Se ne è andato anche Lawrence Ferlinghetti, al termine di un’esistenza magnifica e centenaria, centouno per l’esattezza. Addio al demiurgo della Beat Generation, abile nell’intuire la genialità di Allen Ginsberg e nel pubblicarne l'”Urlo”, pagando a caro prezzo, compreso il carcere, per il proprio coraggio ma lanciando un mito universale di cui oggi tutti apprezziamo la grandezza.
Ferlinghetti era nato da madre di origini francesi e padre di origini italiane, dunque con solide origini europee e uno straordinario amore per il nostro Paese, di cui non si è mai dimenticato, meno che mai in occasione dei centocinquant’anni dell’Unità d’Italia.

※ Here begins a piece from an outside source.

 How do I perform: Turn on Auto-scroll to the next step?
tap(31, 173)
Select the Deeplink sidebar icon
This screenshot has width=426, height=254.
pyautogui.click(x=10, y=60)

Poeta, pittore, libraio, editore e scopritore di talenti, protagonista di un secolo di vita culturale americana, cultore della battaglia eroica, animatore della controcultura, in contrasto con i dogmi e i tabù di una società che rifiutava ogni forma di socialismo, convintamente anarchico e sostenitore, per ripiego, della bontà del modello socialdemocratico scandinavo, in quanto riteneva che l’uomo comune non era ancora pronto a vivere nell’anarchismo, sognatore mai pentito e geloso custode dell’America degli anni Cinquanta e Sessanta, di cui oggi si sono perse le tracce, è stato un personaggio complesso e inimitabile in ogni circostanza. A ciò si aggiunga che non era certo un passatista; al contrario, parlando del dopoguerra, riconosceva tutti i limiti di un Paese ancora segregato, dannatamente ingiusto, violento, con disuguaglianze spaventose e non ancora uscito da certe caratteristiche proprie del Far West che comportavano, tra le altre cose, una barbarie diffusa, magistralmente descritta nei capolavori del verismo a stelle e strisce. Di quell’America, tuttavia, rimpiangeva le speranze, costituendo uno sprone per i giovani, un esempio e un punto di riferimento per tutti, anche a tarda età.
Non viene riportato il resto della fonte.